Search code examples
pythonstringalgorithmdynamic-programmingsubsequence

Longest Repeating Subsequence: Edge Cases


Problem

While solving the Longest Repeating Subsequence problem using bottom-up dynamic programming, I started running into an edge case whenever a letter was repeated an odd number of times.

The goal is to find the longest subsequence that occurs twice in the string using elements at different indices.
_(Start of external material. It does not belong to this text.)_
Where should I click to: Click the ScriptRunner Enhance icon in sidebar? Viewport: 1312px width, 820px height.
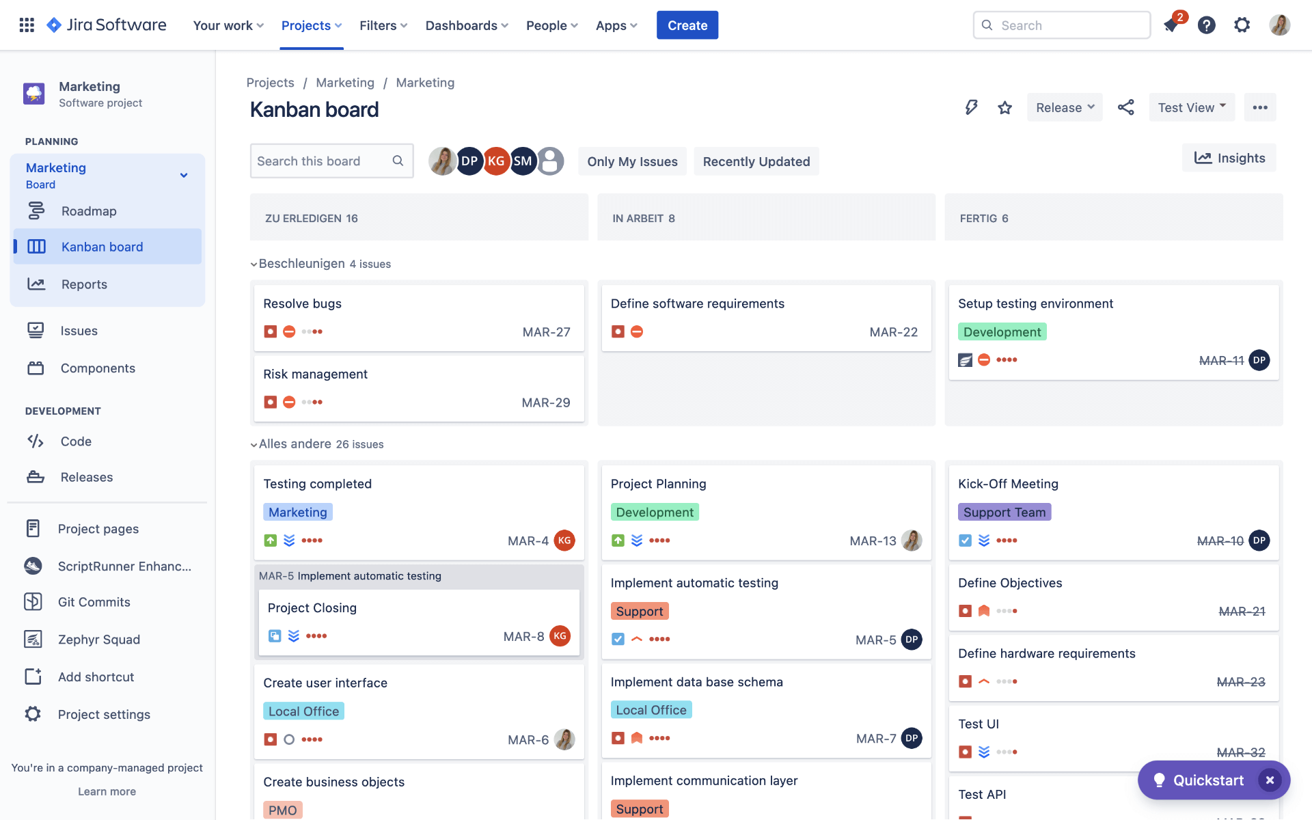[x=33, y=566]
The ranges can overlap, but the indices should be disjoint (i.e., str[1], str[4] and str[2], str[6] can be a solution, but not str[1], str[2] and str[2], str[3]).

EDIT: Misunderstood example. (See the comment)

Minimum Reproducible Example

s = 'AXXXA'

n = len(s)

dp = [['' for i in range(n + 1)] for j in range(n + 1)]

for i in range(1, n + 1):
  for j in range(1, n + 1):
    if (i != j and s[i - 1] == s[j - 1]):
      dp[i][j] = dp[i - 1][j - 1] + s[i - 1]
    else:
      dp[i][j] = max(dp[i - 1][j], dp[i][j - 1])

print(dp[n][n])

Question

Any pointers on how to avoid this?

With input s = 'AXXXA', the answer should be either A or X, but the final result returns XX, apparently pairing up the third X with both the first X and the second X.

False Start

I don't want to add a check on a match (s[i - 1] == s[j - 1]) to see if s[i - 1] in dp[i - 1][j - 1] because another input might be something like AAJDDAJJTATA, which must add the A twice.


Solution

  • Actually, your initial algorithm and its answer are correct (... but this is a good question because others might confuse what an LRS means).

    Given your input (in), the subsequences (s1, s2) are:

    in: AXXXA
    s1:  XX
    s2:   XX
    

    So XX (length 2) is indeed the correct answer here.

    X would be the correct answer for the problem's non-overlapping version, where the ranges - not just individual indices - must be disjoint.